Several immune-targeted biologic drugs recently have been approved for psoriasis. These agents include (i) alefacept, a lymphocyte function-associated antigen (LFA)-3Ig fusion protein that binds to CD2, (ii) efalizumab, a humanized LFA-1 antibody, and (iii) etanercept, a TNF receptor–Ig fusion protein that binds soluble TNF. The study of alefacept's mechanism is difficult, as this fusion protein contains the extracellular domain of CD58 (LFA-3), whose expression is limited to humans, whereas a cognate molecule (CD48) is expressed in lower species. Alefacept binds to CD2 through the LFA-3 domain and thus targets CD2-expressing cell populations (14). The major cell types that express CD2 are T lymphocytes and natural killer cells, but a small population of circulating CD14+ DCs are also CD2+ (15, 16). Despite identification of CD2 (E-rosette receptor) as the first stimulatory/costimulatory T cell surface protein (17, 18), surprisingly little is known about its regulatory function. Depending on the way CD2 is ligated, it can deliver a stimulatory or inhibitory signal or be involved in lymphocyte adhesion (1923).

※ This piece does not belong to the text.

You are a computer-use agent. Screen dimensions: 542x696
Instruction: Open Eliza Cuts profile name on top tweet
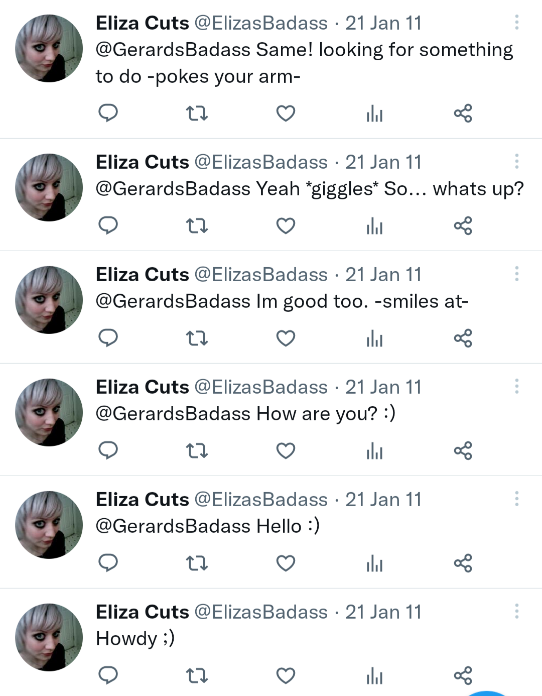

The soluble LFA-3Ig fusion protein (alefacept) was found to be an antagonist of T cell activation, leading to its original designation as LFA-3TIP (LFA-3 T cell inhibitory protein). Administration of alefacept to psoriasis patients significantly reduces the number of circulating CD4+ memory T cells, with little effect on naïve T cells and other leukocytes (24). A subset of treated patients (20–40%, depending on the outcome measure) shows significant clinical improvement in psoriasis after 12 weeks of alefacept adminstration (2528), and some of these responding patients attain clearing of psoriasis lesions that can last for many months without further treatment. The basis for heterogeneous clinical responses to alefacept, as well as its ability to modulate pathologic cellular and inflammatory pathways in skin lesions, is largely unknown. Accordingly, we conducted a study to better elucidate how alefacept affects autoimmune inflammation through detailed analysis of its effect on skin-infiltrating leukocytes and disease-related type 1 inflammatory genes in responding and nonresponding psoriasis patients. We found that 55% of treated patients attain remission of disease activity in skin lesions based on pathological analysis. Responding patients show marked reductions in disease-associated T cell subsets, expression of proinflammatory genes, and CD11c+/CD83+ DC subsets, whereas nonresponders fail to show equivalent reductions. The impact of this agent on organized T cells and DC infiltrates may account for relatively long periods of remission attained in some patients. We have defined the molecular events and changes in both T cells and DCs during alefacept therapy, a T cell-targeted, immunosuppressive biologic agent. Alefacept is capable of reducing both DCs, T cells, and their inflammatory products, but the driving force for the agents' action seems to be the T cell, to which this LFA-3Ig fusion protein selectively binds.

Materials and Methods

Study Design. Twenty-two patients with moderate to severe psoriasis (19 males, 3 females, ages 29–68 years, median 49 years) were enrolled in this study, which was approved by The Rockefeller University Hospital Institutional Review Board. The study was powered to produce groups of at least six patients that could be designated as good versus poor responders (as defined below) to alefacept (Biogen). Major inclusion criteria were: involvement of psoriasis vulgaris of >10% body surface area, no systemic treatment for at least 4 weeks before entering the study, no significant infections or immunosuppression, and no significant renal, hepatic, or other medical disease. Patients were treated with 12 7.5-mg weekly i.v. doses of alefacept, and the effect of this fusion protein on lesion-infiltrating T cells was studied by using a combination of immunohistochemistry and RT-PCR analyses. Two patients withdrew because of nonresponse and did not have final biopsies.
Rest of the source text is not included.